La biologie moléculaire d'aujourd'hui peut-elle, et si oui, à quelles conditions, mettre en place une théorie des gènes et des protéines qui fasse une place, comme le souhaite Jacob, aux « souvenirs » et aux « désirs », une génétique qui humanise la théorie de l'hérédité et du gène, tout en maintenant l'Homme inséré, de plain-pied, dans ce « redoutable mélange d'acides nucléiques [...] et de protéines » qui nous fait différents, des humains, au coeur même du monde des vivants. Pas de génétique sans histoire, sans environnement et sans société ; pas d'individu sans famille, sans lignage et sans échanges ; pas d'humanité sans sociétés particulières, sans groupes ethniques, sans héritages génétiques qui se transmettent dans la longue durée, par-delà les gènes, à travers des pratiques culturelles singulières, au sein de collectivités. Voilà ce que les anthropologues viennent rappeler aux spécialistes de la biologie moléculaire.»

Source: Gilles Bibeau

Extrait de “Quel humanisme pour un âge post-génomique ?”
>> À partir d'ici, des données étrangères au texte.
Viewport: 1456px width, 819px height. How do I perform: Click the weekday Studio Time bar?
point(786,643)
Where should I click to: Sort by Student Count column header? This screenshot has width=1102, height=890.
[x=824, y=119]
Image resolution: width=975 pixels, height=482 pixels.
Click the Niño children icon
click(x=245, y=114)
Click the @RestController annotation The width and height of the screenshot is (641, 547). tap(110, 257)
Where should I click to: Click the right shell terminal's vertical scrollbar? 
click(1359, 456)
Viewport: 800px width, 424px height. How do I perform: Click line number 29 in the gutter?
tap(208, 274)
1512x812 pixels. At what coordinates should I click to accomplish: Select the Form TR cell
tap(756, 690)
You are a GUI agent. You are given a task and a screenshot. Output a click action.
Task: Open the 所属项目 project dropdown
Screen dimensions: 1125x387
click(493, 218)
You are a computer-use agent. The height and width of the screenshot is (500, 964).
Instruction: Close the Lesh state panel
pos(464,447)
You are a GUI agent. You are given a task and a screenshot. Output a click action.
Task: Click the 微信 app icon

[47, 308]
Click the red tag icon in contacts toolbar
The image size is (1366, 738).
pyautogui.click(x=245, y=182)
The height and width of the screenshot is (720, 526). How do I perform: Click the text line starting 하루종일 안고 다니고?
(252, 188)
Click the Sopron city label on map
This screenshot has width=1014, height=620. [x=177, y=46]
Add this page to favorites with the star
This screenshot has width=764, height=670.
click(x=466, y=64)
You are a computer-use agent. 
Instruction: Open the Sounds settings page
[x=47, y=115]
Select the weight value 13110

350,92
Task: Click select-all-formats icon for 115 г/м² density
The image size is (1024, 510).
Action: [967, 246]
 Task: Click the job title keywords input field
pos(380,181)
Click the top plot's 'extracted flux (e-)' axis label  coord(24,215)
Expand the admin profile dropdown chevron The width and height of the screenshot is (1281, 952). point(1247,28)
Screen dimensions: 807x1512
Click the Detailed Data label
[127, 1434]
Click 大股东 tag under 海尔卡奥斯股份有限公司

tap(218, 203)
Un article publié dans la revue Anthropologie et Sociétés, vol. 27, no 3, 2003, pp. 93-113. Numéro intitulé : Déshumanisation. Réhumanisation. Québec : Département d'anthropologie de l'Université Laval.

 

 

Essentiel

François Jacob, dans sa préface au livre d’Evelyn Fox Keller, Le Siècle du Gène : « peut-être a-t-on voulu, au cours du temps, attribuer au gène trop de propriétés, trop de capacités, trop de pouvoir. Il semble bien que le rôle qui lui avait été imparti doive être redistribué pari plusieurs acteurs cellulaires. En fait, au cours du dernier siècle, la recherche en biologie a été essentiellement analytique. Le gène, puis le génome témoignent du succès du réductionnisme. Mais il semble bien que le temps soit venu de modifier cette tendance. Il n’est plus possible d’attribuer au seul gène toutes les propriétés qu’on a voulu y voir. C’est maintenant le monde des interactions entre les composants de la cellule qui devient le centre de l’intérêt et de l’étude biologique. Ce qui ne diminue pas pour autant le déterminisme génétique qui pèse sur les individus. » FOX KELLER (E.) , JACOB (F.) préf. Le siècle du gène, Paris, Gallimard, traduction de S. Schmitt, 2003, p. III.